- _PROBLEM REQUIREMENTS_
Render every line of the entries below as a numbered list, omitting any blank lines.

Extracted data entries
○ ○ ○ ○ ○
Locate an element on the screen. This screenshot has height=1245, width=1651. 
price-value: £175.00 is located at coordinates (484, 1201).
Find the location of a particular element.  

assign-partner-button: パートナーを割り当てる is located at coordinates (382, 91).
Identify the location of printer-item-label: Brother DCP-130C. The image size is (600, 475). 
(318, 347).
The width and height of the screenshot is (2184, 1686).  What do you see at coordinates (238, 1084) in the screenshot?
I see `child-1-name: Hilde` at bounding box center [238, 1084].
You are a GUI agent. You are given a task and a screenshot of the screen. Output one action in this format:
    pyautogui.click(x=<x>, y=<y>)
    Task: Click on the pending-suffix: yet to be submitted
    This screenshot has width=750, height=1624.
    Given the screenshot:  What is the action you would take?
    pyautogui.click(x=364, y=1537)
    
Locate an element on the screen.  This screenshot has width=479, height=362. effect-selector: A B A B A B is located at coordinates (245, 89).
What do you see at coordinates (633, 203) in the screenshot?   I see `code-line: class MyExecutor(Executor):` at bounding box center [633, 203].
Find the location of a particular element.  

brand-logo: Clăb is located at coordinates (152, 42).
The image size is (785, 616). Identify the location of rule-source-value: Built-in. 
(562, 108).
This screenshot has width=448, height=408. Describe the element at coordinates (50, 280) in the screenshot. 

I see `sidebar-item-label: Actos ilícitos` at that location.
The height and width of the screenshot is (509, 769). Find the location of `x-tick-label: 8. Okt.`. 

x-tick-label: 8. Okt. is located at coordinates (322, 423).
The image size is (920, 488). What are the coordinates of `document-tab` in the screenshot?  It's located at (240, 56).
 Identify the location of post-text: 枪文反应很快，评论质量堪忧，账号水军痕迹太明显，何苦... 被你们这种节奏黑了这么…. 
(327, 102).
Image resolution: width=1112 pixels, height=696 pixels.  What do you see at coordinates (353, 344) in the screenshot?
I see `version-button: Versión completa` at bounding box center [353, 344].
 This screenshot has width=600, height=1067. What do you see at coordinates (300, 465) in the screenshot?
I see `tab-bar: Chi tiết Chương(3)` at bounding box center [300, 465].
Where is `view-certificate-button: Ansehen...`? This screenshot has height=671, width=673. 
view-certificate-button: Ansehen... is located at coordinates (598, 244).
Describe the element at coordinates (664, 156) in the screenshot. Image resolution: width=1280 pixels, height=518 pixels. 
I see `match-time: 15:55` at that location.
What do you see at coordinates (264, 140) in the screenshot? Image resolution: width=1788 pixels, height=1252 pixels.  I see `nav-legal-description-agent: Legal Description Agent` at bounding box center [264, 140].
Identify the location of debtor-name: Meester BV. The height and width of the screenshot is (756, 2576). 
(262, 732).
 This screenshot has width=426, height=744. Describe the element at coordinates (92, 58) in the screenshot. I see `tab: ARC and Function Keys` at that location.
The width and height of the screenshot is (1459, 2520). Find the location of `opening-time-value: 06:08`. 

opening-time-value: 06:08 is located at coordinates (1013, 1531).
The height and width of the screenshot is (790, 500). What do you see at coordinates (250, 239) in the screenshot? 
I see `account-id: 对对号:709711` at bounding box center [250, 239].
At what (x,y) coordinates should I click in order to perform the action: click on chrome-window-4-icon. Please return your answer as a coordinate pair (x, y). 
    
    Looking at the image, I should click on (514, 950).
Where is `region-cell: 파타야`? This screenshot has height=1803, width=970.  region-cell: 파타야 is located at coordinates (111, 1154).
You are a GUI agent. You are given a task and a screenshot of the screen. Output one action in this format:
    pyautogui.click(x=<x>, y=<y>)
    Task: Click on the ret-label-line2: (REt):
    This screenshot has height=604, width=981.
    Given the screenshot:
○ ○ ○ ○ ○
- _EXERCISE ANSWER_
1. Locate an element on the screen. This screenshot has height=1245, width=1651. 
2. price-value: £175.00 is located at coordinates (484, 1201).
3. Find the location of a particular element.  
4. assign-partner-button: パートナーを割り当てる is located at coordinates (382, 91).
5. Identify the location of printer-item-label: Brother DCP-130C. The image size is (600, 475). 
6. (318, 347).
7. The width and height of the screenshot is (2184, 1686).  What do you see at coordinates (238, 1084) in the screenshot?
8. I see `child-1-name: Hilde` at bounding box center [238, 1084].
9. You are a GUI agent. You are given a task and a screenshot of the screen. Output one action in this format:
10.     pyautogui.click(x=<x>, y=<y>)
11.     Task: Click on the pending-suffix: yet to be submitted
12.     This screenshot has width=750, height=1624.
13.     Given the screenshot:  What is the action you would take?
14.     pyautogui.click(x=364, y=1537)
15. Locate an element on the screen.  This screenshot has width=479, height=362. effect-selector: A B A B A B is located at coordinates (245, 89).
16. What do you see at coordinates (633, 203) in the screenshot?   I see `code-line: class MyExecutor(Executor):` at bounding box center [633, 203].
17. Find the location of a particular element.  
18. brand-logo: Clăb is located at coordinates (152, 42).
19. The image size is (785, 616). Identify the location of rule-source-value: Built-in. 
20. (562, 108).
21. This screenshot has width=448, height=408. Describe the element at coordinates (50, 280) in the screenshot. 
22. I see `sidebar-item-label: Actos ilícitos` at that location.
23. The height and width of the screenshot is (509, 769). Find the location of `x-tick-label: 8. Okt.`. 
24. x-tick-label: 8. Okt. is located at coordinates (322, 423).
25. The image size is (920, 488). What are the coordinates of `document-tab` in the screenshot?  It's located at (240, 56).
26.  Identify the location of post-text: 枪文反应很快，评论质量堪忧，账号水军痕迹太明显，何苦... 被你们这种节奏黑了这么…. 
27. (327, 102).
28. Image resolution: width=1112 pixels, height=696 pixels.  What do you see at coordinates (353, 344) in the screenshot?
29. I see `version-button: Versión completa` at bounding box center [353, 344].
30.  This screenshot has width=600, height=1067. What do you see at coordinates (300, 465) in the screenshot?
31. I see `tab-bar: Chi tiết Chương(3)` at bounding box center [300, 465].
32. Where is `view-certificate-button: Ansehen...`? This screenshot has height=671, width=673. 
33. view-certificate-button: Ansehen... is located at coordinates (598, 244).
34. Describe the element at coordinates (664, 156) in the screenshot. Image resolution: width=1280 pixels, height=518 pixels. 
35. I see `match-time: 15:55` at that location.
36. What do you see at coordinates (264, 140) in the screenshot? Image resolution: width=1788 pixels, height=1252 pixels.  I see `nav-legal-description-agent: Legal Description Agent` at bounding box center [264, 140].
37. Identify the location of debtor-name: Meester BV. The height and width of the screenshot is (756, 2576). 
38. (262, 732).
39.  This screenshot has width=426, height=744. Describe the element at coordinates (92, 58) in the screenshot. I see `tab: ARC and Function Keys` at that location.
40. The width and height of the screenshot is (1459, 2520). Find the location of `opening-time-value: 06:08`. 
41. opening-time-value: 06:08 is located at coordinates (1013, 1531).
42. The height and width of the screenshot is (790, 500). What do you see at coordinates (250, 239) in the screenshot? 
43. I see `account-id: 对对号:709711` at bounding box center [250, 239].
44. At what (x,y) coordinates should I click in order to perform the action: click on chrome-window-4-icon. Please return your answer as a coordinate pair (x, y). 
45.     Looking at the image, I should click on (514, 950).
46. Where is `region-cell: 파타야`? This screenshot has height=1803, width=970.  region-cell: 파타야 is located at coordinates (111, 1154).
47. You are a GUI agent. You are given a task and a screenshot of the screen. Output one action in this format:
48.     pyautogui.click(x=<x>, y=<y>)
49.     Task: Click on the ret-label-line2: (REt):
50.     This screenshot has height=604, width=981.
51.     Given the screenshot:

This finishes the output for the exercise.